WHAT TO DO:
Lift every line from the entries that includes the word "Jump".

DATA TO USE:
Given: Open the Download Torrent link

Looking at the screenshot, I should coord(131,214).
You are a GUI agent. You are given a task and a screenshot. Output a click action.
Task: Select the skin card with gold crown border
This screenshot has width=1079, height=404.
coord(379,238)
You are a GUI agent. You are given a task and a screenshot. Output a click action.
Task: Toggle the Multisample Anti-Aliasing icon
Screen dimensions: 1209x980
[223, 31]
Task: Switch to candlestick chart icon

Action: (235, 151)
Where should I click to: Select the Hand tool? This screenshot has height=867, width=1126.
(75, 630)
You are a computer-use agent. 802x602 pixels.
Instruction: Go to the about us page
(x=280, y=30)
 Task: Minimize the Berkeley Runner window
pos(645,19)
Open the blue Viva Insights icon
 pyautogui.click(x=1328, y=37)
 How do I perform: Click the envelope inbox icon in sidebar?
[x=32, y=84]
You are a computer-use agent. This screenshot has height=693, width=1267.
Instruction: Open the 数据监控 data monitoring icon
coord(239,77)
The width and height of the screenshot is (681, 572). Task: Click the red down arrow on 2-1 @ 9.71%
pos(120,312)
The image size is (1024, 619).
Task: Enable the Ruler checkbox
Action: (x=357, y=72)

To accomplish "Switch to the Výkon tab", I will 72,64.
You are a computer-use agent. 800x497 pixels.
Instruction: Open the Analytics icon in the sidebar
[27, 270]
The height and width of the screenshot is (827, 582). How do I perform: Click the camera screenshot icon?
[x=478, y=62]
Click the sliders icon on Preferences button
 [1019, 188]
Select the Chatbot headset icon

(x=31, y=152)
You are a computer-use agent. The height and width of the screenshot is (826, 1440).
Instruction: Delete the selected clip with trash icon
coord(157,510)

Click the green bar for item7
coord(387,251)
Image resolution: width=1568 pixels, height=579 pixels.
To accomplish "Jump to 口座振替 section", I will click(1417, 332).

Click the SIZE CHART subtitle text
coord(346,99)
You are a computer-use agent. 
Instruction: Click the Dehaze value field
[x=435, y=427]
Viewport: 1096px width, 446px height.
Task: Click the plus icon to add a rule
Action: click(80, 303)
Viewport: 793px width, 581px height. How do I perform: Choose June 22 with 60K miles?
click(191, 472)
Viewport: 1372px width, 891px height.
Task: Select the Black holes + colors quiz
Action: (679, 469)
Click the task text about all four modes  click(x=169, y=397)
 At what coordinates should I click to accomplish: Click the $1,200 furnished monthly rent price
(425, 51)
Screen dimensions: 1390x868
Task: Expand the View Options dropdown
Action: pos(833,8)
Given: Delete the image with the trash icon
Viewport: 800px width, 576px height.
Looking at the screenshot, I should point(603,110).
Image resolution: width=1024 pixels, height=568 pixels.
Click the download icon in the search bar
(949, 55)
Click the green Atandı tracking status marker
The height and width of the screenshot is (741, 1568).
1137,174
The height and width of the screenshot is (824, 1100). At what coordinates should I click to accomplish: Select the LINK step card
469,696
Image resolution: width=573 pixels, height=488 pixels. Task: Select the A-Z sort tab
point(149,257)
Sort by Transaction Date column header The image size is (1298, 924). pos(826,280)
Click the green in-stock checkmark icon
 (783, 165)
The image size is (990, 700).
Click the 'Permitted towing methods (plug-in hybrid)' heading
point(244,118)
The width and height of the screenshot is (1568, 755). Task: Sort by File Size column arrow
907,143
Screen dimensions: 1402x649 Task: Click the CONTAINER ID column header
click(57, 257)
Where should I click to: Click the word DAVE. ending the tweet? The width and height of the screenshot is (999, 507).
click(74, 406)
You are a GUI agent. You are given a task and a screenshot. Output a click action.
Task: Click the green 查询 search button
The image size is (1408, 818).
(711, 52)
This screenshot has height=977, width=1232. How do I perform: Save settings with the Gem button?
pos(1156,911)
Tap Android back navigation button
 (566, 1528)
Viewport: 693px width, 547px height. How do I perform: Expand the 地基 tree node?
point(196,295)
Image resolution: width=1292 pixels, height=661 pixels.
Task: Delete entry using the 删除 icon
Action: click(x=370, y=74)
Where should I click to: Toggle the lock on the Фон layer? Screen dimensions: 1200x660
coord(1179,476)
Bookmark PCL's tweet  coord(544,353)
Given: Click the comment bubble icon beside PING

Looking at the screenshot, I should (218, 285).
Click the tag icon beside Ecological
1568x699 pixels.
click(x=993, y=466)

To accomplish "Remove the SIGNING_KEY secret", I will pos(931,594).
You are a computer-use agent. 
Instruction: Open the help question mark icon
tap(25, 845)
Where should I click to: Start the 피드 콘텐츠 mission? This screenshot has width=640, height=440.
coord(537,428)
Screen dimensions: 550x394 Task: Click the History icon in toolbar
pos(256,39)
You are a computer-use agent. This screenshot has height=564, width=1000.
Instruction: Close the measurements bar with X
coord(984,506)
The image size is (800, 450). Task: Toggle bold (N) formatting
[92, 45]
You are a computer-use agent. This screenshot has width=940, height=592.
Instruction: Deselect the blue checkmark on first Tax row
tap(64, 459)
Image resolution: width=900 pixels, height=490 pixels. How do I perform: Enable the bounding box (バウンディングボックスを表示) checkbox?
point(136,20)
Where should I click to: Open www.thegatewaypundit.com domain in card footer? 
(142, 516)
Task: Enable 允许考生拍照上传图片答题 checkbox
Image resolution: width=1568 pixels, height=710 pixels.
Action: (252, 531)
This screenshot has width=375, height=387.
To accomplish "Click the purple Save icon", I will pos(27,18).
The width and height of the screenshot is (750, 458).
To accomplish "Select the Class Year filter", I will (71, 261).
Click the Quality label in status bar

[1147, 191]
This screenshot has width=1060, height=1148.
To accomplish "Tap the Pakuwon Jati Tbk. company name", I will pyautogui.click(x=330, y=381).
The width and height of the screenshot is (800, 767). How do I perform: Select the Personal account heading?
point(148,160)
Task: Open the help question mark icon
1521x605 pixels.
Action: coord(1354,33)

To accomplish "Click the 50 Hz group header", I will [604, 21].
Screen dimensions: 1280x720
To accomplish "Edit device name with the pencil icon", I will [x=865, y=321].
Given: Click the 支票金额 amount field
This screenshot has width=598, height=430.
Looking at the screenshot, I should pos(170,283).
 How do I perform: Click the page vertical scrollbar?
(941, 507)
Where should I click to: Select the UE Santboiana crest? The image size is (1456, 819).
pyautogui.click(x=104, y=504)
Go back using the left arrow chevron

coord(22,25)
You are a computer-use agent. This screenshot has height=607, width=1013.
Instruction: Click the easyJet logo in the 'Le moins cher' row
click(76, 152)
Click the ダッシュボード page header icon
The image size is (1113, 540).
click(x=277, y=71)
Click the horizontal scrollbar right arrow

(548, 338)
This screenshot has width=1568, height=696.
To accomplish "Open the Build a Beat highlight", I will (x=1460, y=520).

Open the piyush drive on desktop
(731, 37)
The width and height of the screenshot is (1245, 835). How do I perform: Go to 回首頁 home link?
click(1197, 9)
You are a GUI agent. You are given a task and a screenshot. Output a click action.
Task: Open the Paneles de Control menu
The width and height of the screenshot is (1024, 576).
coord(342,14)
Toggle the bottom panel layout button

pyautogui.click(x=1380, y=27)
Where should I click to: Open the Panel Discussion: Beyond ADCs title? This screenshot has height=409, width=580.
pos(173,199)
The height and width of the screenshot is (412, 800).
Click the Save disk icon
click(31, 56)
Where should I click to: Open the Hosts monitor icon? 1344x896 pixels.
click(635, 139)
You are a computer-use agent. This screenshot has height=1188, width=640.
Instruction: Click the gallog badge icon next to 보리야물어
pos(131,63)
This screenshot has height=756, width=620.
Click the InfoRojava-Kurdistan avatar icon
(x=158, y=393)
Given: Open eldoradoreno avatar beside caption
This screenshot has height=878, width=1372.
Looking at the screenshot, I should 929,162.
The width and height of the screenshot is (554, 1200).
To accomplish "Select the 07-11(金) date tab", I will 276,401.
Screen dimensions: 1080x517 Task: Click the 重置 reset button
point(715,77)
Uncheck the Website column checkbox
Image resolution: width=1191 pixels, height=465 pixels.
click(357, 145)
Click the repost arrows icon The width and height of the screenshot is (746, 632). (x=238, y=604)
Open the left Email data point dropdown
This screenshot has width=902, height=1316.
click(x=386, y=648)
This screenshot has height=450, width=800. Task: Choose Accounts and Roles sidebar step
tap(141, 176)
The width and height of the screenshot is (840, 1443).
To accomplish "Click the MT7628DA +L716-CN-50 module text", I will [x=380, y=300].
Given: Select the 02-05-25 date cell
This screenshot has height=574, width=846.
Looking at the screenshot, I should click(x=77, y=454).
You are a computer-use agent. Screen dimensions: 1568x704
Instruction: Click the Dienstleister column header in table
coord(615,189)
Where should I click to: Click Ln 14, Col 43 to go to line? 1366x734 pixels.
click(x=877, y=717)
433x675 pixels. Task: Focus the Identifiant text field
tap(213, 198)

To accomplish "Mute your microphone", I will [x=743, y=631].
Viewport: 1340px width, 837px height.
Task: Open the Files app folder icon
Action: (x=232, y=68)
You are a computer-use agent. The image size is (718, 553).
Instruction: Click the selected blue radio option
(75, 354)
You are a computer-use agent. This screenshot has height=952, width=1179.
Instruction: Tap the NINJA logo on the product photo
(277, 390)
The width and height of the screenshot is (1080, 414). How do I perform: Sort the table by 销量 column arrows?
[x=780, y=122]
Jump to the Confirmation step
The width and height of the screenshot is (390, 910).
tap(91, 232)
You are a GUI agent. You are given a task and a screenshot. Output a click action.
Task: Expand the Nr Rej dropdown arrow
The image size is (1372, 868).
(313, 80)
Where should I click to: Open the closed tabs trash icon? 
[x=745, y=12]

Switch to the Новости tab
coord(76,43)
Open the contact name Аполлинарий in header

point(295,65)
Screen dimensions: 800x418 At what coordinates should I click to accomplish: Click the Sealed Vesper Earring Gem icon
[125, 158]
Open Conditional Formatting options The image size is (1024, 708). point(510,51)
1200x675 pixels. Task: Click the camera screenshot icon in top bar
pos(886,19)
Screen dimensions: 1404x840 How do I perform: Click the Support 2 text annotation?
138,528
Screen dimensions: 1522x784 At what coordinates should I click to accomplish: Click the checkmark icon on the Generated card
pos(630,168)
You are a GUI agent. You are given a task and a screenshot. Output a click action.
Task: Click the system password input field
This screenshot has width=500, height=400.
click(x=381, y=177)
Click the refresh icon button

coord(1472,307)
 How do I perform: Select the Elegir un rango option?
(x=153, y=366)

REPLY TO THE EXERCISE:
To accomplish "Jump to 口座振替 section", I will click(1417, 332).
Jump to the Confirmation step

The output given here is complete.